DO THIS: Rewrite the rows from the start up to and including the line with "click(x=23, y=192)", changing "input field" to "text box" and leaving everything else the same.

RECORDS PROVIDED:
- - -

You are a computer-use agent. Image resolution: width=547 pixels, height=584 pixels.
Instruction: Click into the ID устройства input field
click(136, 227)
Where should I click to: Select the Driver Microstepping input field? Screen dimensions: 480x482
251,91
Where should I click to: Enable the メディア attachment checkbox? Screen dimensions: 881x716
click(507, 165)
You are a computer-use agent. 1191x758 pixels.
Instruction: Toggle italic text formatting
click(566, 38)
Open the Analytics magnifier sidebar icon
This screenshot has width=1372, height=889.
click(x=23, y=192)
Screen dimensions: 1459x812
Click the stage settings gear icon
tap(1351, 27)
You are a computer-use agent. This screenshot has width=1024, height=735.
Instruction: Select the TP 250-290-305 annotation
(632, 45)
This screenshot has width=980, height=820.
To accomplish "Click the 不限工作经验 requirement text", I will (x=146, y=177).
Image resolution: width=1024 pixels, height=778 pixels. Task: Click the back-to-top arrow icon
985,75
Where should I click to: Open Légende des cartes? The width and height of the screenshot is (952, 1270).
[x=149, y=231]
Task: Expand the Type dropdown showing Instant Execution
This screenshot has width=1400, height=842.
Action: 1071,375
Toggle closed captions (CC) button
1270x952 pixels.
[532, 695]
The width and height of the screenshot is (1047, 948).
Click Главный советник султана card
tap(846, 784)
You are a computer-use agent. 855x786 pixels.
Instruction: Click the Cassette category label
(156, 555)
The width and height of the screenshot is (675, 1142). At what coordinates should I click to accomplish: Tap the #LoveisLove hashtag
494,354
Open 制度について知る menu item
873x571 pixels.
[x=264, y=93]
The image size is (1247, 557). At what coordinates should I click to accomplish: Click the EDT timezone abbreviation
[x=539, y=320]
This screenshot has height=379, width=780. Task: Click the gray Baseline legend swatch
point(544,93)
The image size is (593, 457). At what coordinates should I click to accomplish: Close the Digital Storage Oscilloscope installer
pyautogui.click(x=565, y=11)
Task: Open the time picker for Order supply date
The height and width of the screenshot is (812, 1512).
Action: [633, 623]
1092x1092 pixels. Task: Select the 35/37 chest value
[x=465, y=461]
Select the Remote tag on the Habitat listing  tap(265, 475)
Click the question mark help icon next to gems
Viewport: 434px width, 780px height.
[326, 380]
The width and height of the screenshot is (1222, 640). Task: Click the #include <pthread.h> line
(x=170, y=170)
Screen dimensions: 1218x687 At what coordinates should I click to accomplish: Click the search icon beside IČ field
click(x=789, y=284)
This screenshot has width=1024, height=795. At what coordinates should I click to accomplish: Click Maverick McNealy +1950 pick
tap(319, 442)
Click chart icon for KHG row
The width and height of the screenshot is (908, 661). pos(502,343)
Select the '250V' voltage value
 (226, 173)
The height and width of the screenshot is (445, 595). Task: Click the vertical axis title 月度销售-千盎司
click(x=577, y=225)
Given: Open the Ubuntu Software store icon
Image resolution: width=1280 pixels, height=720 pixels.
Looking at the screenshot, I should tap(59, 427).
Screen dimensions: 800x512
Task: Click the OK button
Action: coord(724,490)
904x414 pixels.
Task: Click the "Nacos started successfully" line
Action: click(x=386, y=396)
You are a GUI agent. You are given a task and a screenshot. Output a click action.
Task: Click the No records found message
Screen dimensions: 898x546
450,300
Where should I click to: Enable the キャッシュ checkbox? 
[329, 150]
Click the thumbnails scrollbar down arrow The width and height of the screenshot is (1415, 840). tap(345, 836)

- - -

RESULT OF THE EXERCISE:
You are a computer-use agent. Image resolution: width=547 pixels, height=584 pixels.
Instruction: Click into the ID устройства text box
click(136, 227)
Where should I click to: Select the Driver Microstepping text box? Screen dimensions: 480x482
251,91
Where should I click to: Enable the メディア attachment checkbox? Screen dimensions: 881x716
click(507, 165)
You are a computer-use agent. 1191x758 pixels.
Instruction: Toggle italic text formatting
click(566, 38)
Open the Analytics magnifier sidebar icon
This screenshot has width=1372, height=889.
click(x=23, y=192)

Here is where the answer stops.